** Data shown follows **

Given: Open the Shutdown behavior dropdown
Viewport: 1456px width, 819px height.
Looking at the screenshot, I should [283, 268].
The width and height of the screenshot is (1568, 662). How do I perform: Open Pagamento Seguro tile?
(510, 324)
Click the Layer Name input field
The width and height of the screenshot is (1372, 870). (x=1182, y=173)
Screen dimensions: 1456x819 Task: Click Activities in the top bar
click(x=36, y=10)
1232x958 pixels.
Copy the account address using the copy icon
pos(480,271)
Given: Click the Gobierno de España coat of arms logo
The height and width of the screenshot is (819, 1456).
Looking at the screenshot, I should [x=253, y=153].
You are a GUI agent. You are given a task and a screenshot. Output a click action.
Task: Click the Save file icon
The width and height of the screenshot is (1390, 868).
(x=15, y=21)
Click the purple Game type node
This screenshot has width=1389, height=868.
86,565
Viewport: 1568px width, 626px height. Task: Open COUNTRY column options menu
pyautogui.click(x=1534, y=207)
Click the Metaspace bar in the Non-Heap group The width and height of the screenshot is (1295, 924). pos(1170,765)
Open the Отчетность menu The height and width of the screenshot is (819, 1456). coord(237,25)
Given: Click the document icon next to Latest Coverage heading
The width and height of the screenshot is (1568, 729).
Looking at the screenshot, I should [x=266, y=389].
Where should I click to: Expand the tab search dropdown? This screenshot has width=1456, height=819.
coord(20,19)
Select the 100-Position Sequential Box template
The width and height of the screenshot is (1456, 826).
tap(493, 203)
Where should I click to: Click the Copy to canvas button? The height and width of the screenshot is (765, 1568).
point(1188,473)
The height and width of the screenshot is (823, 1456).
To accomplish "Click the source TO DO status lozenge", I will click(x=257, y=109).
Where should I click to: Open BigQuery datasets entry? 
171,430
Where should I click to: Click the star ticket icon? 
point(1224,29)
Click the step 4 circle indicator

** End of Data shown **

■ Work required: Return a word-for-word copy of the lines above from the one holding "Screen dimensions: 1456x819" through the one holding "Given: Click the document", with both of them included and nothing besides.

■ Response to the task:
Screen dimensions: 1456x819 Task: Click Activities in the top bar
click(x=36, y=10)
1232x958 pixels.
Copy the account address using the copy icon
pos(480,271)
Given: Click the Gobierno de España coat of arms logo
The height and width of the screenshot is (819, 1456).
Looking at the screenshot, I should [x=253, y=153].
You are a GUI agent. You are given a task and a screenshot. Output a click action.
Task: Click the Save file icon
The width and height of the screenshot is (1390, 868).
(x=15, y=21)
Click the purple Game type node
This screenshot has width=1389, height=868.
86,565
Viewport: 1568px width, 626px height. Task: Open COUNTRY column options menu
pyautogui.click(x=1534, y=207)
Click the Metaspace bar in the Non-Heap group The width and height of the screenshot is (1295, 924). pos(1170,765)
Open the Отчетность menu The height and width of the screenshot is (819, 1456). coord(237,25)
Given: Click the document icon next to Latest Coverage heading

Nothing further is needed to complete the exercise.